Short problem. Print the stretch of the material from the line containing "will tap(781, 1113)." through the line containing "Looking at the screenshot, I should pos(1476,32).", unchanged.

Text and item location entries.
- - - -

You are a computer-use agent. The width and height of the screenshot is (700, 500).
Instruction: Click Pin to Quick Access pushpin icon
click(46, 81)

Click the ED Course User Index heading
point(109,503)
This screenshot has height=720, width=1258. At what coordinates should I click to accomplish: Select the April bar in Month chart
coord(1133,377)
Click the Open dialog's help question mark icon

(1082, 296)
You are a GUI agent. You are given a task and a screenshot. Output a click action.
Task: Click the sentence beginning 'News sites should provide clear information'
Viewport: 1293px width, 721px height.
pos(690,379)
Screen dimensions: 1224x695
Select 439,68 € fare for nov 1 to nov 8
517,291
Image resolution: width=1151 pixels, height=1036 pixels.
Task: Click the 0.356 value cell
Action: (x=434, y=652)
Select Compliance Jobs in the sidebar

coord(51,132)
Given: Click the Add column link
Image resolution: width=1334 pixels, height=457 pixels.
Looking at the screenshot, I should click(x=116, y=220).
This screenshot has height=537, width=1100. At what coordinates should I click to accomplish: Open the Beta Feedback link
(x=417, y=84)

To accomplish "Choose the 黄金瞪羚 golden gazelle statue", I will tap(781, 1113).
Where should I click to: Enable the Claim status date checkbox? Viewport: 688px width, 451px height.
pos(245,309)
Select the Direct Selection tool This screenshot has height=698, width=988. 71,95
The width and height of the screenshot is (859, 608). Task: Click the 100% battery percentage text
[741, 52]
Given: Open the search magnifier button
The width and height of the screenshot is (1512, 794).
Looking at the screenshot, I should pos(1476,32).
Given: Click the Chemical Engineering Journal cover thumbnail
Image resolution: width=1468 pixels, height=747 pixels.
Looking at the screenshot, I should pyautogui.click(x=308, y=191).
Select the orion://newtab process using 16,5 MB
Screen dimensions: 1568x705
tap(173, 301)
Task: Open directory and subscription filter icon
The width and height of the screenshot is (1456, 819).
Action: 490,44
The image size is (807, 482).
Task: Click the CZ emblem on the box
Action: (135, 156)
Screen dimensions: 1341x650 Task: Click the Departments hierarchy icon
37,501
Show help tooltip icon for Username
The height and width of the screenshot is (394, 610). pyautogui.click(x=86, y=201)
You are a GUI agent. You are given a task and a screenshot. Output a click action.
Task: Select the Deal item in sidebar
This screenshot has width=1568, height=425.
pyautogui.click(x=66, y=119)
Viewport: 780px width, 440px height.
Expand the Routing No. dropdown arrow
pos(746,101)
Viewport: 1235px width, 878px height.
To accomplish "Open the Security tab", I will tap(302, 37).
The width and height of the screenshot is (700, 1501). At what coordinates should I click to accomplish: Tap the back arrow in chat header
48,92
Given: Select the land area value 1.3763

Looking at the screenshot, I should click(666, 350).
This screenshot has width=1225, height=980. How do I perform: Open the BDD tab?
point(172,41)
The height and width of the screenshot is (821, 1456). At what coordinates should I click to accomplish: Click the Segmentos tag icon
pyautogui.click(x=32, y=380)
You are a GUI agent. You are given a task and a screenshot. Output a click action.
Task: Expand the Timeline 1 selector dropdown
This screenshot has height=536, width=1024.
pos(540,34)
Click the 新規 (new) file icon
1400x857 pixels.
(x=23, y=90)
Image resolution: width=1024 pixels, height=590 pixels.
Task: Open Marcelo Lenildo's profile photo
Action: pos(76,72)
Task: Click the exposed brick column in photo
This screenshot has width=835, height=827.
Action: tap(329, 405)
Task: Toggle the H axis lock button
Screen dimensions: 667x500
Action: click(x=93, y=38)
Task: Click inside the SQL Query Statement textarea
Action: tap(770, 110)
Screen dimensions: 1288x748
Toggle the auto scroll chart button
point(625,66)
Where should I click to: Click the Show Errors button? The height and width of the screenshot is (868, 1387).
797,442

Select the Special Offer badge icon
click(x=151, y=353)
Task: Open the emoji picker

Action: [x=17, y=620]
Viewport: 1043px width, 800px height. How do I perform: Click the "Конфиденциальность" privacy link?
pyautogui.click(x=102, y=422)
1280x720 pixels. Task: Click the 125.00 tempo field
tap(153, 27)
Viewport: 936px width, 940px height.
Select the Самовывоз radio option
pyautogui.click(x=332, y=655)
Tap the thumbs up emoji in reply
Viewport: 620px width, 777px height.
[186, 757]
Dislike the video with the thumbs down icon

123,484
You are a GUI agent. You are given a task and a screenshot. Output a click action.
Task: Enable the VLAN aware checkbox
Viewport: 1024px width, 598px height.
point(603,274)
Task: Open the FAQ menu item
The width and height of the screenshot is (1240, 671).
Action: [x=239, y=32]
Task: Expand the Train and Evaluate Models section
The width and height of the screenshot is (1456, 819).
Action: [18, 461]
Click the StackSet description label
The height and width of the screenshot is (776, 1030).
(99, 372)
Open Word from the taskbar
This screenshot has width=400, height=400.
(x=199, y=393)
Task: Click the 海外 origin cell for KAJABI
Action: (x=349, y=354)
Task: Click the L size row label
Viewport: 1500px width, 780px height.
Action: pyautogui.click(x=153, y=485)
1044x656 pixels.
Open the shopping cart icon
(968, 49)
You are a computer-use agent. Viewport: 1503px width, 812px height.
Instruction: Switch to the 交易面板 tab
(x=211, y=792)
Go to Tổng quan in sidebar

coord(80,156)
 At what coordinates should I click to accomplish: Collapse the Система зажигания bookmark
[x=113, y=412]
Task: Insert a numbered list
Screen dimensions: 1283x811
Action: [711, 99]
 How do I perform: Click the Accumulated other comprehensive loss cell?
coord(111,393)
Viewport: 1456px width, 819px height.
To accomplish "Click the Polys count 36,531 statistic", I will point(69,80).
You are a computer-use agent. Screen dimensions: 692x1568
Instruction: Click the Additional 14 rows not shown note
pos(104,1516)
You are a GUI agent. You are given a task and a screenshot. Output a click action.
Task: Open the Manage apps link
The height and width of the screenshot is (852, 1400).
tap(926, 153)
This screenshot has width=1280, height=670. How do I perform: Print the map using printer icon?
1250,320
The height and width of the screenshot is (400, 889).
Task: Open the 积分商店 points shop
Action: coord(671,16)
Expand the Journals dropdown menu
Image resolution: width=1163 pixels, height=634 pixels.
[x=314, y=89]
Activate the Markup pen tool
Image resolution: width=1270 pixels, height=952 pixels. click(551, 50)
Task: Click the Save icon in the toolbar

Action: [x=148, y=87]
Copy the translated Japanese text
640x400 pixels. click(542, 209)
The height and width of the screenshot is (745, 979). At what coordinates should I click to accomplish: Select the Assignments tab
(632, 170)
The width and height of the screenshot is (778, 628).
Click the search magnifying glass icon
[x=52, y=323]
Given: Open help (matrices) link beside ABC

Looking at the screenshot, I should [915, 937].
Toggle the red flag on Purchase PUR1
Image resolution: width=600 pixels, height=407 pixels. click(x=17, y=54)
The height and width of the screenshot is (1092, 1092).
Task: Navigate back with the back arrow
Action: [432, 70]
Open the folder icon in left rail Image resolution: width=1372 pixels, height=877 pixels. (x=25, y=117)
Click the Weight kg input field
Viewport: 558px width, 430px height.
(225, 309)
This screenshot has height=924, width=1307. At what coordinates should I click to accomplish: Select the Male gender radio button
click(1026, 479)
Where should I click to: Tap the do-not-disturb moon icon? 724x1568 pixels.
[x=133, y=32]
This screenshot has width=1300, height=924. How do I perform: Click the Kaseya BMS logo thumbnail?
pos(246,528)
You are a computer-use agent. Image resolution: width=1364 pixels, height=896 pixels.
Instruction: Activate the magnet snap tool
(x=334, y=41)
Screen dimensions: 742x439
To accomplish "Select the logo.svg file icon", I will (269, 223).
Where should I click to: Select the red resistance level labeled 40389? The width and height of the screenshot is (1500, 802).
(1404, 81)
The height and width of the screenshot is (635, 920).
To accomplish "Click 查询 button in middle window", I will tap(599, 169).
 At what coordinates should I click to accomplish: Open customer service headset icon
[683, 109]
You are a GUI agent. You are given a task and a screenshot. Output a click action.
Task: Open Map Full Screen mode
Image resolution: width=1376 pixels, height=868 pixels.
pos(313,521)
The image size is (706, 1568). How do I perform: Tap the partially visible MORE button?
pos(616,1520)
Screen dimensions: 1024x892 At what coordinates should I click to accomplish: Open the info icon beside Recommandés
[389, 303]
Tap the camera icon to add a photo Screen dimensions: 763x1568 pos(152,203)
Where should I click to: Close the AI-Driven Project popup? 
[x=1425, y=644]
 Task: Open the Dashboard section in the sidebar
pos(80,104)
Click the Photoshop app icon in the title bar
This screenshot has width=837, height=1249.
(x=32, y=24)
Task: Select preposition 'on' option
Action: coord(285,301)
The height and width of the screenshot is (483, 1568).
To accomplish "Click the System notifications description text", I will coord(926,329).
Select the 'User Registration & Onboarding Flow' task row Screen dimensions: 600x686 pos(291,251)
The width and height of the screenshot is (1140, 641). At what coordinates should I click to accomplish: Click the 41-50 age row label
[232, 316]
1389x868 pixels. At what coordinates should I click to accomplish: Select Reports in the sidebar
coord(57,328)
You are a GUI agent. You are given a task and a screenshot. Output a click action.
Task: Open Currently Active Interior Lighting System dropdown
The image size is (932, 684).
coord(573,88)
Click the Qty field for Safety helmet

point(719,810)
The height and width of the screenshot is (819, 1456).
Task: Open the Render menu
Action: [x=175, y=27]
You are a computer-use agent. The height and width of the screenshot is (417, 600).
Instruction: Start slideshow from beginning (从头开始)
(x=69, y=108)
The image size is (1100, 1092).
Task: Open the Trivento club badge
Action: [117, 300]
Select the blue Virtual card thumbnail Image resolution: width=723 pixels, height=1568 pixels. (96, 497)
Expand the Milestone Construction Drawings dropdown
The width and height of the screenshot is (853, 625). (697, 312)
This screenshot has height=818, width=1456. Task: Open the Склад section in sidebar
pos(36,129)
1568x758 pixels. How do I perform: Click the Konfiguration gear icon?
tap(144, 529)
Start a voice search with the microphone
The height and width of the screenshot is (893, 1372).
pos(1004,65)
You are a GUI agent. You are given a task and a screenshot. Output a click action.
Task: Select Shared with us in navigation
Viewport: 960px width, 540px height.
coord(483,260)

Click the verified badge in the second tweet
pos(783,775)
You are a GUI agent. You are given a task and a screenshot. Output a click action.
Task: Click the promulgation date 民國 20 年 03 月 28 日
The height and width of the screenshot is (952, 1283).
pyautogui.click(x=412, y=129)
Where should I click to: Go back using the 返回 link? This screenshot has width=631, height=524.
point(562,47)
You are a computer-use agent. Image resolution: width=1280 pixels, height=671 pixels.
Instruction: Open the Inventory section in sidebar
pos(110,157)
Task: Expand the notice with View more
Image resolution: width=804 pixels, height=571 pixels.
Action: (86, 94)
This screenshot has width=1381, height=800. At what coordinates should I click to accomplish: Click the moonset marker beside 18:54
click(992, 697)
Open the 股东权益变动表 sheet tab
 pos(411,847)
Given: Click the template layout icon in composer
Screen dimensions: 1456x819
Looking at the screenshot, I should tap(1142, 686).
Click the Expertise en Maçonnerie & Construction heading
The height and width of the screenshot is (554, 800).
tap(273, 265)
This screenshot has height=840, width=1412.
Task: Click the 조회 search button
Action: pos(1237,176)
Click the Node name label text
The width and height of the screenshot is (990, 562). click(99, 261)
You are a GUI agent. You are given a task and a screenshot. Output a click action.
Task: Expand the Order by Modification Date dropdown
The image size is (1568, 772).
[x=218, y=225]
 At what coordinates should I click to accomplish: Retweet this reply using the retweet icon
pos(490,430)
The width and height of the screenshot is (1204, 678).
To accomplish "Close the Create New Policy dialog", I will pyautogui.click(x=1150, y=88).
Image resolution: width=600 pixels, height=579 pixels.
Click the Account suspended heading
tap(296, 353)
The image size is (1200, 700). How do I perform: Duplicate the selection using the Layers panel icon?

- - - -

Task solution.
To accomplish "Choose the 黄金瞪羚 golden gazelle statue", I will tap(781, 1113).
Where should I click to: Enable the Claim status date checkbox? Viewport: 688px width, 451px height.
pos(245,309)
Select the Direct Selection tool This screenshot has height=698, width=988. 71,95
The width and height of the screenshot is (859, 608). Task: Click the 100% battery percentage text
[741, 52]
Given: Open the search magnifier button
The width and height of the screenshot is (1512, 794).
Looking at the screenshot, I should pos(1476,32).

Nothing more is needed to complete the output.